Private equity firms must conduct bespoke risk assessments for GenAI, considering factors such as portfolio companies' involvement in the GenAI lifecycle, the types and volumes of data used, and dependencies on third-party technology. To manage these risks, firms should conduct tailored due diligence at the investment stage and continuously analyze portfolio company arrangements with third parties, seeking appropriate contractual protections. This careful consideration will be crucial as GenAI becomes more prevalent across sectors and industries.
Source: Cleary Gottlieb
Private Markets: The 2025 Speed-up
In 2024, private equity showed signs of recovery after a challenging 2023, with deals up 36% by value and 18% by volume compared to the previous year.

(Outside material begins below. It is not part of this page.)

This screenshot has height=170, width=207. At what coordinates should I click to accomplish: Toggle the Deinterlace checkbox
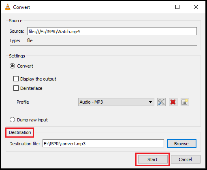point(16,88)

Fundraising in the US reached $236 billion, and Europe saw €110 billion raised by Q3 2024. However, exits remained flat, causing liquidity issues for LPs. The MSCI World index rose 18%, and the S&P increased by 25%, prompting private equity firms to list companies like Galderma, KinderCare, and StandardAero. Financing costs fell, competition among lenders increased, with debt to EBITDA multiples on US loans rising to 5.1x. This boosted exits via secondary buyouts, which accounted for over half of the US private equity exit value in Q3 2024.
Donald Trump's presidential win could further stimulate exit activity through deregulation. Global M&A activity rose by 23% in value and 6% in volume in Q3 2024. Mid-market buyouts in the US increased by 12% in the first half of 2024. Private equity dealmakers are optimistic about 2025, with 84% expecting a busier year. Co-investment opportunities are growing, with Moonfare's team reporting a 46% CAGR in deals reviewed from 2021 to 2024. Private debt fundraising reached $207 billion by Q3 2024, and secondary market activity was on track for a record year.
Venture capital showed signs of stabilizing, with valuations reversing declines and performance turning positive in early 2024. AI-related investments are expected to be a central theme in 2025. Private equity firms focus on operational improvements and technological enhancements to drive value, particularly in healthcare, technology, and manufacturing. The private markets are moving from the challenging 2022-2023 period, with a continued recovery expected in 2025.